OTTAWA — Canada has lost faith in a “tainted” UN process that was supposed to combat racism — but not in the United Nations as an institution, Immigration Minister Jason Kenney said Thursday.
Mr. Kenney said the federal government would boycott a planned UN conference on racism in New York in September because it promises to be nothing more than a “hatefest,” directed largely at Israel.
“We obviously continue to believe in the United Nations as an important multilateral forum,” he said. “But we are able to make basic distinctions between good and bad.”
Mr. Kenney said Canada would have nothing to do with the planning of the September conference, which is being held to commemorate the 10th anniversary of the first conference on racism, held in Durban, South Africa, in 2001.
“Our government has lost faith in the entire tainted Durban process,” Mr. Kenney said. “Canada will not participate in this charade any longer. We will not lend our country’s good name to a commemoration of what has widely been characterized — indeed across party lines here — as a hatefest.”

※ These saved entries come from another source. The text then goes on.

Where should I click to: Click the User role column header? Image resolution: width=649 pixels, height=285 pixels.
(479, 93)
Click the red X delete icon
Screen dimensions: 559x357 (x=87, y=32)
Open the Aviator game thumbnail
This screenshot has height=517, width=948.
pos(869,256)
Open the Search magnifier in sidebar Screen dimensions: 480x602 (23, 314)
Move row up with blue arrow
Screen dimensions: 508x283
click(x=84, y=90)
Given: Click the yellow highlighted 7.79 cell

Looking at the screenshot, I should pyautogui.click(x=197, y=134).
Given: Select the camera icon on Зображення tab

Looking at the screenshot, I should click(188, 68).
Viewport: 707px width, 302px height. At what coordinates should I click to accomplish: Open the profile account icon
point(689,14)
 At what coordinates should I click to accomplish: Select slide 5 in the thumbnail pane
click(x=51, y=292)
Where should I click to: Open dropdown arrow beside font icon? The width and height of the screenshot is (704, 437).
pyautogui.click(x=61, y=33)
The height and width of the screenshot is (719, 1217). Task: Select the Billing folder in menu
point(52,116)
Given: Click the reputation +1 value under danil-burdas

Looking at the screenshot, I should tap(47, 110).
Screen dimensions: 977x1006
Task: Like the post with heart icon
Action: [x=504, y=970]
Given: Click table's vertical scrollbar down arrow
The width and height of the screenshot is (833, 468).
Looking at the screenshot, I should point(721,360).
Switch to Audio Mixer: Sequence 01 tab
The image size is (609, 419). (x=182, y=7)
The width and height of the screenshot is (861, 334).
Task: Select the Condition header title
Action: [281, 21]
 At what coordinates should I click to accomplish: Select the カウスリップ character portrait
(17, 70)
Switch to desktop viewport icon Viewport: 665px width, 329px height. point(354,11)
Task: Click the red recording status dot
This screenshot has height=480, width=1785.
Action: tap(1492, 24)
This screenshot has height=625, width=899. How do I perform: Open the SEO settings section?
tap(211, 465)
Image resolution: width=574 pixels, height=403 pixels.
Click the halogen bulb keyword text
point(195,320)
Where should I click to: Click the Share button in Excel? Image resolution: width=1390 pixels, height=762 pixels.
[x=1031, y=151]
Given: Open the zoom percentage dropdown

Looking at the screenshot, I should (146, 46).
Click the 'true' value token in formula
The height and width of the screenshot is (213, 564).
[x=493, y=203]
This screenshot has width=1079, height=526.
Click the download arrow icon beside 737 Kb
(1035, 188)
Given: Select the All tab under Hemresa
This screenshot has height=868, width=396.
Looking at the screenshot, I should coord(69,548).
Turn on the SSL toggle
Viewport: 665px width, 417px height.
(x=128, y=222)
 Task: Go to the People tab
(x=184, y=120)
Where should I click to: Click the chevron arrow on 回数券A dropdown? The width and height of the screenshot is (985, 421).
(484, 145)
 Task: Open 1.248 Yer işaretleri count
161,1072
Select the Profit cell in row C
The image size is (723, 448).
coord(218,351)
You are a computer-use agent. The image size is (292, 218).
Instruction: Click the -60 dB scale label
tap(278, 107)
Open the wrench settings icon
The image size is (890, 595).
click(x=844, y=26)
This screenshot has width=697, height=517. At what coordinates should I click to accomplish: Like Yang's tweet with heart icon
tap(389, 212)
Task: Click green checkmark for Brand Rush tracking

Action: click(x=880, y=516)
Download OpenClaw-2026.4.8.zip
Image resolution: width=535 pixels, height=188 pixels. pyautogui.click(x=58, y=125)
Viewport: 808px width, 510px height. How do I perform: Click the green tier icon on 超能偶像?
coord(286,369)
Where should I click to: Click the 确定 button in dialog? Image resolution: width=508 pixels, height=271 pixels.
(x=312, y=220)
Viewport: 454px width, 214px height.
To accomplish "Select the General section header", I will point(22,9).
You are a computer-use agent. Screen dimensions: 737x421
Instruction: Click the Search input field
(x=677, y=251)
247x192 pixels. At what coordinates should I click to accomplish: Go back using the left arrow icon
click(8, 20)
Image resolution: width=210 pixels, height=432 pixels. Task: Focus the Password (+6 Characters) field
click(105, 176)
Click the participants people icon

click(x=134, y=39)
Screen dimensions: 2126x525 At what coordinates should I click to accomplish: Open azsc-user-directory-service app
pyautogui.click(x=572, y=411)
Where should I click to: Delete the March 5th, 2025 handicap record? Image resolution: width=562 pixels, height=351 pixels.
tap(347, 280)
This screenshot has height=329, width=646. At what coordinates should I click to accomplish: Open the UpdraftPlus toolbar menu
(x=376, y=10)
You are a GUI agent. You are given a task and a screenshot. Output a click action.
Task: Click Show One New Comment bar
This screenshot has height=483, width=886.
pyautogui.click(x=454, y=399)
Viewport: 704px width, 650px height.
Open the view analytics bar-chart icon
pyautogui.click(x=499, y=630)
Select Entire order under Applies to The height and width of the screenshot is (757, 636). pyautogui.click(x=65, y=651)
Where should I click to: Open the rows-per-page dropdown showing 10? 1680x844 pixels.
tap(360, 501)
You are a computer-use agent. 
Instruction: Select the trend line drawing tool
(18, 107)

He also said the government would not help finance Canadian NGOs to attend the meeting.
The Canadian Jewish Congress said the government made the right call.
“Both Durban I and II, ostensibly aimed at fighting racism, turned out to be little more than concerted anti-Semitic charades that set back the real fight against racism and discrimination by decades,” said Mark J. Freiman, president of the congress, in a statement. “This UN process is fundamentally flawed and by now beyond repair.”